# SET TASK
Pick up the passage about securing serverless computing after its final sentence and carry it forward.

DOCUMENT SEGMENT start

At this point, introducing the security measures needed to better protect serverless environments may add more cost and overhead, according to a study out of the University of California at Berkeley, led by Eric Jonas. "Serverless computing reshuffles security responsibilities, shifting many of them from the cloud user to the cloud provider without fundamentally changing them," their report states. "However, serverless computing must also grapple with the risks inherent in both application disaggregation multi-tenant resource sharing."
One approach to securing serverless is "oblivious algorithms," the UC Berkeley team continues. "The tendency to decompose serverless applications into many small functions exacerbates this security exposure. While the primary security concern is from external attackers, the network patterns can be protected from employees by adopting oblivious algorithms. Unfortunately, these tend to have high overhead."

DOCUMENT SEGMENT end
DATA RECORDS start

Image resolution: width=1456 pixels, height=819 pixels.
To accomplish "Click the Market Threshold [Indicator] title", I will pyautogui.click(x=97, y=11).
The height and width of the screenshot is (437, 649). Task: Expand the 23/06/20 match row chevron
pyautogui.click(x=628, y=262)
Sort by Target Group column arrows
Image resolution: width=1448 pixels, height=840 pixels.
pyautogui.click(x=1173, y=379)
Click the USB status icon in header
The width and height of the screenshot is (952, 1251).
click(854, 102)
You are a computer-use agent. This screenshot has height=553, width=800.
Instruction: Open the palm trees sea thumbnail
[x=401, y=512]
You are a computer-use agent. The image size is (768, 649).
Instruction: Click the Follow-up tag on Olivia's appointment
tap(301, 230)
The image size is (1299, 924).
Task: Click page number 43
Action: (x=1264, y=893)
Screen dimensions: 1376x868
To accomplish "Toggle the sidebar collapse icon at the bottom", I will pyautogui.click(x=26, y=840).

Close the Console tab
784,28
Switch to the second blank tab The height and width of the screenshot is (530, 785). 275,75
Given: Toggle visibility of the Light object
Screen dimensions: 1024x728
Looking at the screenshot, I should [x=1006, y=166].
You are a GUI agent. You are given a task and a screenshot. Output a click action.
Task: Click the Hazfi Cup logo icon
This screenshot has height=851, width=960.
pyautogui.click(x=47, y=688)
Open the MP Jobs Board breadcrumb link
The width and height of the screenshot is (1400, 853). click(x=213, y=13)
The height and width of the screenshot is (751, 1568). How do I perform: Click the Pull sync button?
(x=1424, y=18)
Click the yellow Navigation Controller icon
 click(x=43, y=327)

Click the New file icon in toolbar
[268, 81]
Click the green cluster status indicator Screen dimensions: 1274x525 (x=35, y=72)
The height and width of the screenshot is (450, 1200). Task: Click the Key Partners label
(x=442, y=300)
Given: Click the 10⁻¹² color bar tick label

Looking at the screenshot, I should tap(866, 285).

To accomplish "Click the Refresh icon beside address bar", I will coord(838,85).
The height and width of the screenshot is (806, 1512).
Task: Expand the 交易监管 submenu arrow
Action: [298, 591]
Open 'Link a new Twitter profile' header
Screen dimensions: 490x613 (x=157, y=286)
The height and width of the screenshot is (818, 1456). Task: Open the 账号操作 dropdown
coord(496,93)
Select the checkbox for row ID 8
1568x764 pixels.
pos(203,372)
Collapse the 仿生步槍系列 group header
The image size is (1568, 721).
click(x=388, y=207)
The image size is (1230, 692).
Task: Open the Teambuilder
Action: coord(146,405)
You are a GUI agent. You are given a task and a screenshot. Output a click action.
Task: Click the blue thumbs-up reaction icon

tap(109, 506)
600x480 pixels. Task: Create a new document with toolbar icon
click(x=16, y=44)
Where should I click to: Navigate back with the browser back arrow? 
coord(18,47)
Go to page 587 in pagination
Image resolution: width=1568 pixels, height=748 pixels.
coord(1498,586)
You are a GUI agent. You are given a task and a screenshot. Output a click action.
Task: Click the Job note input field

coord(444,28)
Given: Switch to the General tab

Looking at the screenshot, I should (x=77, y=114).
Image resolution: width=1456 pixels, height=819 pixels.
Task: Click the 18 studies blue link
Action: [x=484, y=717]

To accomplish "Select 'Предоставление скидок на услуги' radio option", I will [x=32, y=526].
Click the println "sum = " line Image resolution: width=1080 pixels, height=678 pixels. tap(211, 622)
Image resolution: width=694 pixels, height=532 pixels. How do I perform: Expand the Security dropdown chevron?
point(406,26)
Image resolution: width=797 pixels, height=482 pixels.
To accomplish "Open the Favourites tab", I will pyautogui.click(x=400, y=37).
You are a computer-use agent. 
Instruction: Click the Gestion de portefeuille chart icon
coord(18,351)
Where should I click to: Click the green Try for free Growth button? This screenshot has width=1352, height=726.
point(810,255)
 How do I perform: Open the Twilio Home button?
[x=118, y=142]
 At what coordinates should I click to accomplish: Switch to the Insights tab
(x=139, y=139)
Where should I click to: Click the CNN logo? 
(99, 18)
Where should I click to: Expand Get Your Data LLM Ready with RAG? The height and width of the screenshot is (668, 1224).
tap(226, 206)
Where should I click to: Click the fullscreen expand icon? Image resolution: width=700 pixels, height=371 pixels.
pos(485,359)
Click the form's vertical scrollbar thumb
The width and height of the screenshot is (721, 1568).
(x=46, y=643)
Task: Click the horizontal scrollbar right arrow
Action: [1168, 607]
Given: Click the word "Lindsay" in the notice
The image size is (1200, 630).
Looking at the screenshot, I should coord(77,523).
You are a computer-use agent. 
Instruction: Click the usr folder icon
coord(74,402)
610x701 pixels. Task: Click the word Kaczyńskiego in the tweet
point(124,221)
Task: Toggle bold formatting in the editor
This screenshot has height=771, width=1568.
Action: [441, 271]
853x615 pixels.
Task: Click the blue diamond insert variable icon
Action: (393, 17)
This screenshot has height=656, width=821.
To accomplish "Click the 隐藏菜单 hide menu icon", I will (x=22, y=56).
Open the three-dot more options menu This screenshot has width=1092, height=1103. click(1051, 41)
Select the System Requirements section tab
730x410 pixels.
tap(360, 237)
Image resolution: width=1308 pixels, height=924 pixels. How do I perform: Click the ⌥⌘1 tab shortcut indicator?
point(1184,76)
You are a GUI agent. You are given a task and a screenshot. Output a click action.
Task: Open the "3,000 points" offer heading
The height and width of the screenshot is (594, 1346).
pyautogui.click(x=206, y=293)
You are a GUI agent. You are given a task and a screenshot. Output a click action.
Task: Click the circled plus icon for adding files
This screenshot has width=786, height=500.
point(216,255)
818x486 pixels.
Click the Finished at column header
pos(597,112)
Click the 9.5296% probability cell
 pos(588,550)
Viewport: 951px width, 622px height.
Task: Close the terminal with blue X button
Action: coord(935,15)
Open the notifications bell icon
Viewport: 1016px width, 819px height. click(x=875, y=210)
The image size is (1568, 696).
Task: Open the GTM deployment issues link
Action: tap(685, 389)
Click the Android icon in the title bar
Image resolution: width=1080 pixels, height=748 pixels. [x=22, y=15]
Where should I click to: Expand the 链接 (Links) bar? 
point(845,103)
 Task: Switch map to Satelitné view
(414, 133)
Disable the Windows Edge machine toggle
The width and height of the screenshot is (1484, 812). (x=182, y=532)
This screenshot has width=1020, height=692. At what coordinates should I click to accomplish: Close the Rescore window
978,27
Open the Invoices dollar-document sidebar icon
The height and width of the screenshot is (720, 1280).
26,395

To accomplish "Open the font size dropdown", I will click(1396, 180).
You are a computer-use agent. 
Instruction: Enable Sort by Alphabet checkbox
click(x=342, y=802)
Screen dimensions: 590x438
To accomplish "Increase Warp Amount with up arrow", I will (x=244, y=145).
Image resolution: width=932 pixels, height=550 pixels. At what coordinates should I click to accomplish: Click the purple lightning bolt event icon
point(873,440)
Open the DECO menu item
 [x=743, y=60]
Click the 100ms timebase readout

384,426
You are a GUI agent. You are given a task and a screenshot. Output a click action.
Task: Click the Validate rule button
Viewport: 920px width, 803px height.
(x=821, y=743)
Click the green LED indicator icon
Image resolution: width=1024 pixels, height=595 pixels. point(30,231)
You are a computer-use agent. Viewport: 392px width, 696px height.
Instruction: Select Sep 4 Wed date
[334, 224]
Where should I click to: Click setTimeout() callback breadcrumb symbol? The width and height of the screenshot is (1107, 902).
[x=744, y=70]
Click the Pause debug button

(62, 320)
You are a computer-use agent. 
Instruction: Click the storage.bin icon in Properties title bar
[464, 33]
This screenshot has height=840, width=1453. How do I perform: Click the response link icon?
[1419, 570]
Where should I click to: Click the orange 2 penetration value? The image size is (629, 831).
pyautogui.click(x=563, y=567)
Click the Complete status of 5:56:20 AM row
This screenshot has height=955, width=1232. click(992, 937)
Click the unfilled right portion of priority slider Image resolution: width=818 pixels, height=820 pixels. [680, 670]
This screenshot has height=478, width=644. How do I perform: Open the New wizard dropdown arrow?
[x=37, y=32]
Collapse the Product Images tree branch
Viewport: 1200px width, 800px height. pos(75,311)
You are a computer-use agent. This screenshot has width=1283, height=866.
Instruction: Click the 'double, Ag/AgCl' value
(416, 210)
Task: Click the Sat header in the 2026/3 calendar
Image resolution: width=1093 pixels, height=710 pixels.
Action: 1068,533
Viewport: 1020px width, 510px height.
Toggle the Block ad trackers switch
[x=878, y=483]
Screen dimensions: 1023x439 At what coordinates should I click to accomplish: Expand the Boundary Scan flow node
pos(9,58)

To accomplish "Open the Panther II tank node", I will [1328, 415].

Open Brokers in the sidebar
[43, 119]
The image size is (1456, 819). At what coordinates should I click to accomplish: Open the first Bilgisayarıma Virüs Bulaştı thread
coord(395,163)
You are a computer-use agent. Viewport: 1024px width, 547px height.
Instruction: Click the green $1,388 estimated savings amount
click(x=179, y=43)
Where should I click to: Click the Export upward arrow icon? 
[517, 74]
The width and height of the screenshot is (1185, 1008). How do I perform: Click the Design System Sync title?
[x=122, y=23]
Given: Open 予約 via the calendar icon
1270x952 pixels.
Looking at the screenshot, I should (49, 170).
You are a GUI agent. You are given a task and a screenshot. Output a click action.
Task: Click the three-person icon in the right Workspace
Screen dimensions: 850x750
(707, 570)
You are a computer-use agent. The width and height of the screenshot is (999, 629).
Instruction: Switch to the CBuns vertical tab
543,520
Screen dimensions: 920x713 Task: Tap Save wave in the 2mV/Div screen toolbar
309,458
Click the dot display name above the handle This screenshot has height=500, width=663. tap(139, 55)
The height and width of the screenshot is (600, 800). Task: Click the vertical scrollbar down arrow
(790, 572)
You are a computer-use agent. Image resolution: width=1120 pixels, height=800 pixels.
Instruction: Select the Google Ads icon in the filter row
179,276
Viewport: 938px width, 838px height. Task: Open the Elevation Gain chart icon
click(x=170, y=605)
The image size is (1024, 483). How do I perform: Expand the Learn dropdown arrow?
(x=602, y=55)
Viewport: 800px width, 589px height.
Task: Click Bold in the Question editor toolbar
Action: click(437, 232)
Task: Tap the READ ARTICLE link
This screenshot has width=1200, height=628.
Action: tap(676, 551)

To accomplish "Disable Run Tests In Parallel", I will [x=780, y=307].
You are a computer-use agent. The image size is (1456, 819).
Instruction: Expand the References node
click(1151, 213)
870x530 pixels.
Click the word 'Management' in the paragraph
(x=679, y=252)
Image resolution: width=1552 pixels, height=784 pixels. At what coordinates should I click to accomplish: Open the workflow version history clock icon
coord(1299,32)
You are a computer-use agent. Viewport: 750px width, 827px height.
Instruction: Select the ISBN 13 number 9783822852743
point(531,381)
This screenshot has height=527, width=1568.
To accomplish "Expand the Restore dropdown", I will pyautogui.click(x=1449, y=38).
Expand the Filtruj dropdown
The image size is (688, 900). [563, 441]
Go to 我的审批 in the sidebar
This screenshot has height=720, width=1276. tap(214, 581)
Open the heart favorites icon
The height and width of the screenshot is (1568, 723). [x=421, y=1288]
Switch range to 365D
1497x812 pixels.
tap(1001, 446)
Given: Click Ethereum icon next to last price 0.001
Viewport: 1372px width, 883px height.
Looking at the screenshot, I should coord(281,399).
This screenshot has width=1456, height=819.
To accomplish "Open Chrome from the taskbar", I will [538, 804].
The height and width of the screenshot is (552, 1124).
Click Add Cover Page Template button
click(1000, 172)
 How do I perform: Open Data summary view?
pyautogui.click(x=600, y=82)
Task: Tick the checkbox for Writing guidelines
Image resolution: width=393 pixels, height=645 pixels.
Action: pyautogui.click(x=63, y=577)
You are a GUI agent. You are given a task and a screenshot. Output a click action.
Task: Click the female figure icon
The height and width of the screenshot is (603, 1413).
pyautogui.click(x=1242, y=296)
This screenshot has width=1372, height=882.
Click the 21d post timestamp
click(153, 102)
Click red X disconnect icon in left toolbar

DATA RECORDS end

# THE REPLY
Physical isolation of serverless resources and functions is another approach -- but this, of course, comes with premium pricing from cloud providers. Jonas and his team also see possibilities with generating very rapid instances of serverless functions. "The challenge in providing function-level sandboxing is to maintain a short startup time without caching the execution environments in a way that shares state between repeated function invocations. One possibility would be to locally snapshot the instances so that each function can start from clean state."
Feghali's firm, Attivio Networks, focuses on adoption of "deception technologies" intended to provide greater visibility across the various components in a serverless stack, "as a way to understand when security controls are not working as they should, detect attacks that have by-passed them, and for notification of policy violations by insiders, suppliers, or external threat actors."
The bottom line is handing over the keys of the server stack to a third-party cloud provider doesn't mean outsourcing security as well. Security needs to remain the enterprise customer's responsibility, because it is they who will need to answer in the event of a breach.